Collected data entries:
____________

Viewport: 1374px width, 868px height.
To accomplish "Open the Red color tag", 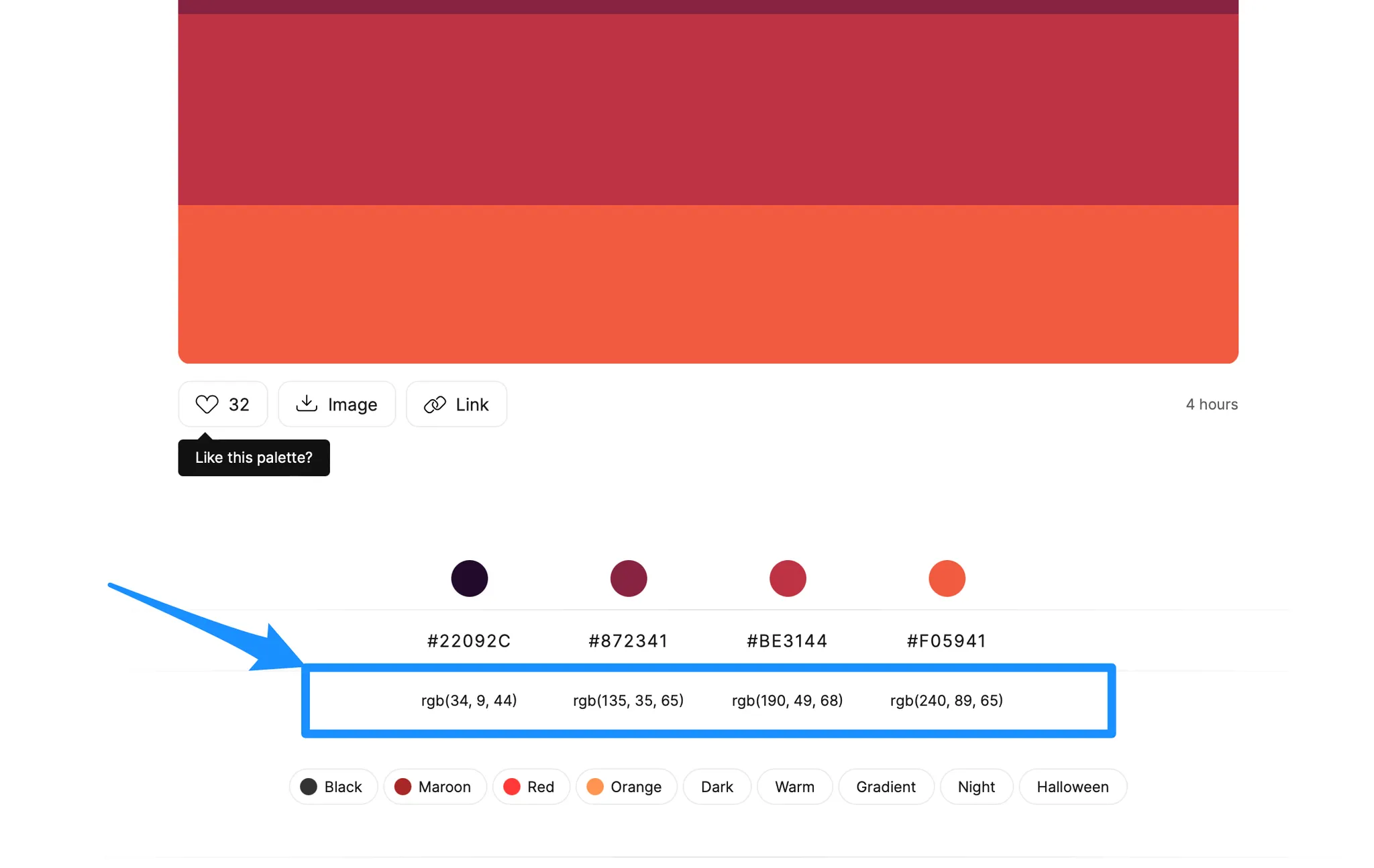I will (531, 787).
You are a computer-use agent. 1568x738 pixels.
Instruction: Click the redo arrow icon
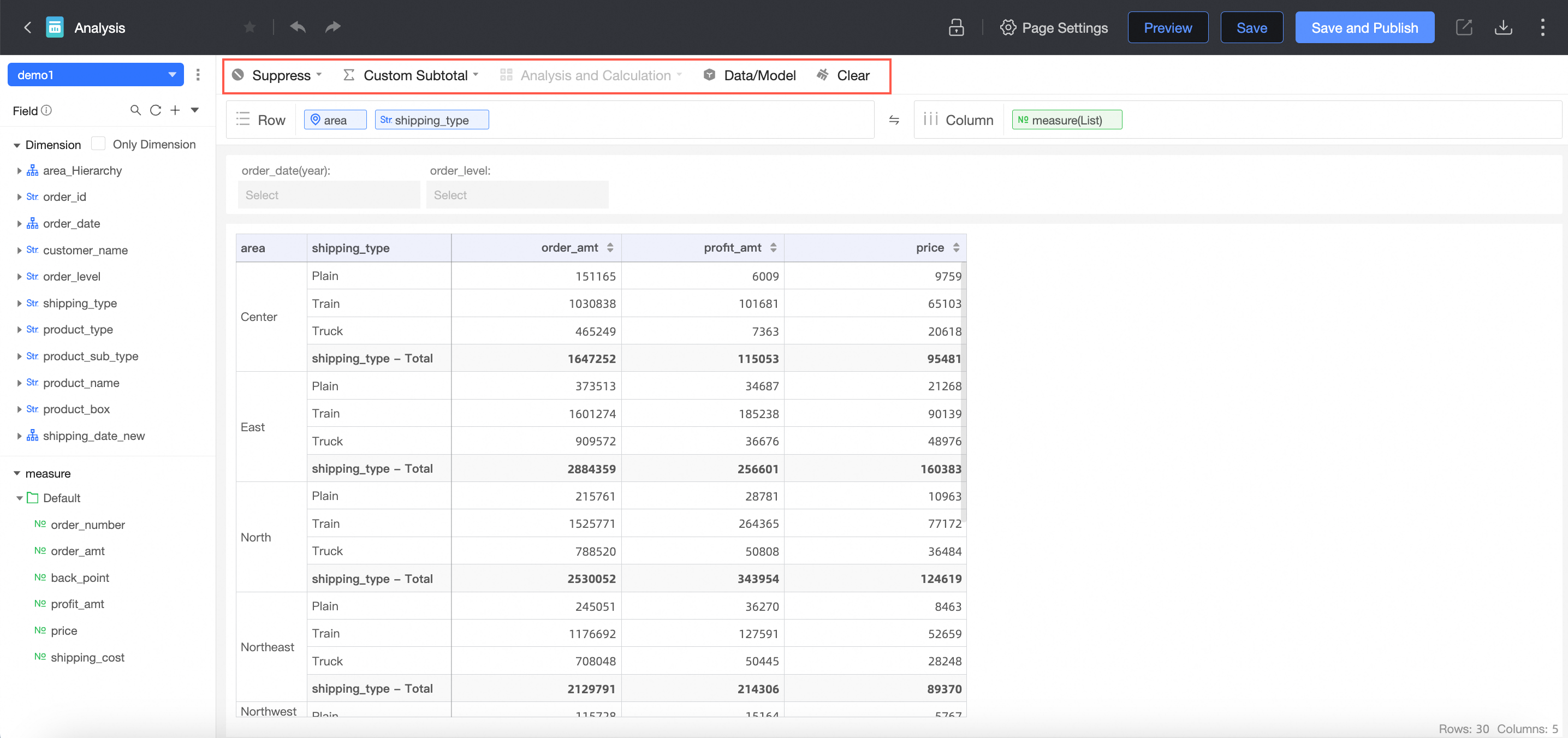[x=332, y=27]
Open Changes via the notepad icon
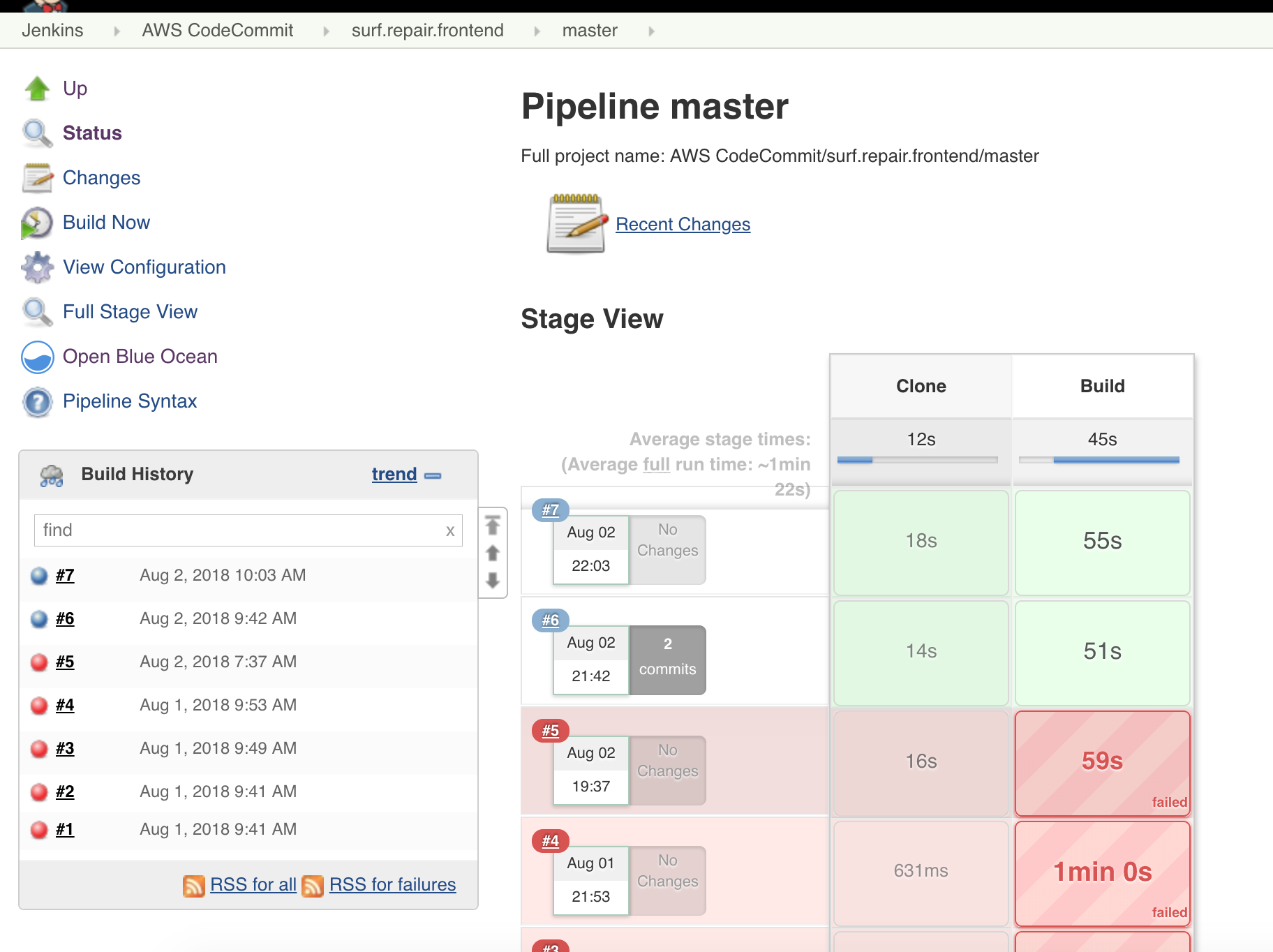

____________

◆ Instructions to follow
Please give an exact copy of the lines from the line containing "You are a computer-use" through the end of the records above, pictures excluded.

◆ Task answer
You are a computer-use agent. 1568x738 pixels.
Instruction: Click the redo arrow icon
[x=332, y=27]
Open Changes via the notepad icon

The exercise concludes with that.